Now what I’ve taken to doing is with any problem commands, I add an alias to the device. This seems to have cleared up most missed commands. You can add them here.
You say ms Azure cognitive services but you don’t say what integration or model you’re using. That is very important. The model needs to be strong enough to understand (something like a llama3.1. 17b or better is the lightest model I’ve even been able to use successfully) and the model you choose MUST support tool use. And then finally the integration you’re using must support assist control.
All three must be true. All of that before we even get to telling it how to control things. So how did you setup Azure?
Reason I ask is…
hallucinating about if the light is even on says your model choice probably isn’t adequate and
not being able to control is usually a hallmark of a model that can’t do tool use.
(btw I’m an architect level Azure guy and I don’t use Azure cognitive services yet - because it’s very complex in HA before adding Azure You have to conquer llm setup and then Azure it. that was very much something I had planned on tackling if it was even possible later this year.)
The other debug tool to try is UI->DevTools->Assist.
Pick German language, and type in “licht im Wohnzimmer einschalten” (the German statement as shown in the attached Voice Assist Debug), and see what entity was picked.
These are interesting facts. Will check that and come back to you.
I followed this article to set up Azure Cognitive Services and thought that if someone explicitly has done this integration with tutorial for voice assist, it should work and be tested
It selected my experimental ESP32 Touch-Display as one of the targets, which is not even turned on. Will try to exclude these from beiing exposed to voice assist.
Maybe the better approach is not to expose all 86 devices to ASSIST but only the ones you want to be controlled by it.
Yeah you’re right - I read that after. Short version only using patterns for action and this is only ‘the ears and voice’
it also means for troubleshooting purposes we can completely eliminate that entire section including Azure. (I think, if the Azure STT is working better than builtin hsre) Simply did it match. - no.

RECORD SET
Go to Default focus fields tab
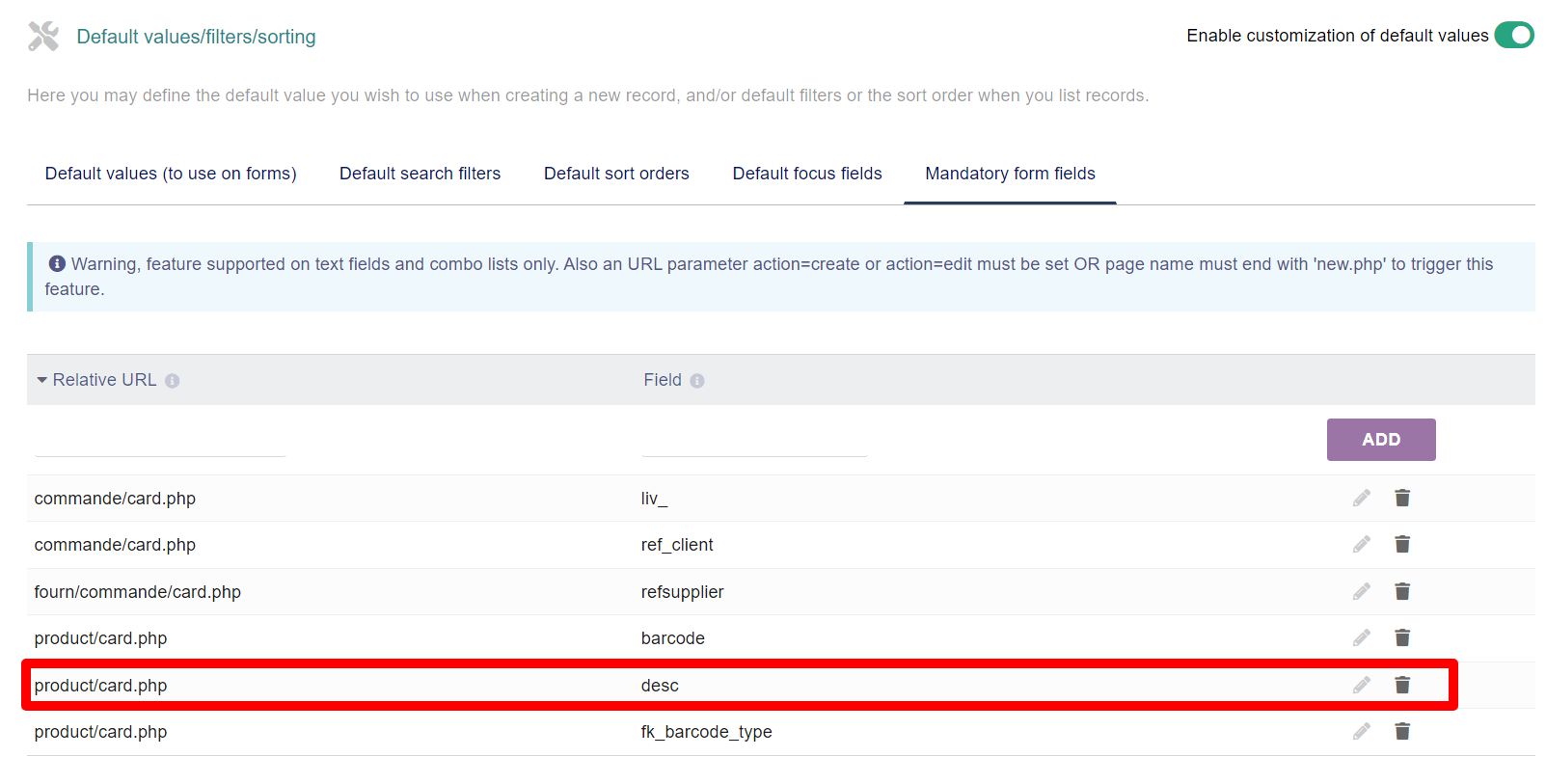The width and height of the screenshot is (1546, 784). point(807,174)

...

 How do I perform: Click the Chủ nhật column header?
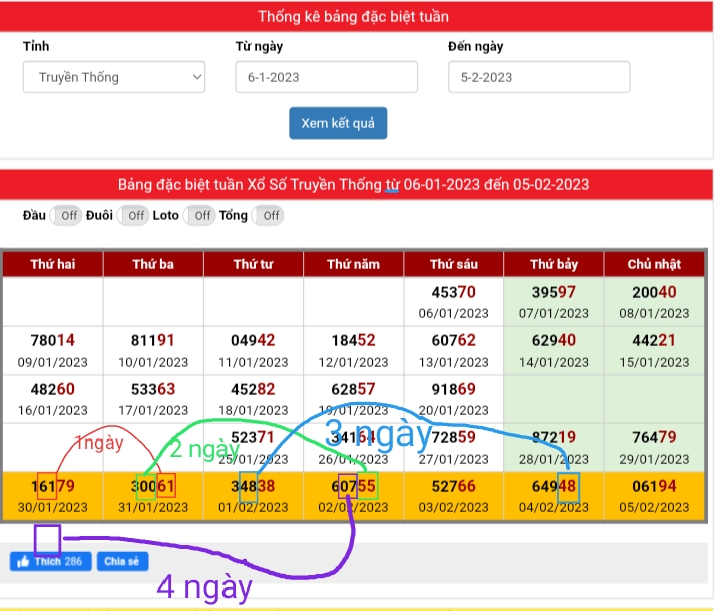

ACTIVITY 1
In the voice assist troubleshooting thread, how many devices are said to be exposed to Assist?
ACTIVITY 2
Continue the voice assist troubleshooting thread from where it stops.
None of the entries is needed for this work.

TASK RESPONSE 1
86

TASK RESPONSE 2
Yeah the Azure Cognitive Services seem to do a good job.
But as MCHK mentioned I used the built in conversation agent which seems not to be the best one (on a PI5 8GB)
I switched to “Google Generative AI” with mixed results. Sometimes speaking English is better than German and sometimes when speaking German it answers in English.
I mean I have a powerful VMWare ESXi infrastructure (DL380 with 36 CPUs (3.0 GHz) = 72 Logical Processors and 768 GByte of RAM).
I could install Ollama as LLM but the Hardware does not have GPU boards. And from what I read in the Internet, without GPUs don’t even try Ollama.
So what is your best suggestion as a free LLM to do the best job with HA?
In the meantime I will try with German and English Aliases for devices and areas.
And I will speak with a mix of English/German.
Question: Would Homeassistant Cloud from NabuCasa give a better voice recognition and device matching experience?
You need an LLM that supports tool use.
If you roll your own. You need at least a 7b model (llama3.1 or better) prefer something 12b or better that has tool use like Mistral or Mixtral
The publicly available fro models use one that has a supported integration but all the supported ones are fine. That puts you with something like chatgpt (currently 4.0 mini) or Google gemini.
Your success with any of those will he a function of your ability to describe context to the llm. Not the llm itself.
Nabu does not provide an LLM. They do have a speech to text and text to speech provider. Both work fine for English speakers. Not sure about other languages and dialects.
As to free and llm. They exist. But remember if you’re not paying then everything you are sending is consumed for training purposes.
For me this includes locations. When people are in and out of bed, how often I clean what room l, and on and on…
For my use that’s not acceptable, and I’m not interested in sharing that so I pay for my LLM and turn off the sharing options.
Your other choice is to run your LLMs locally on ollama.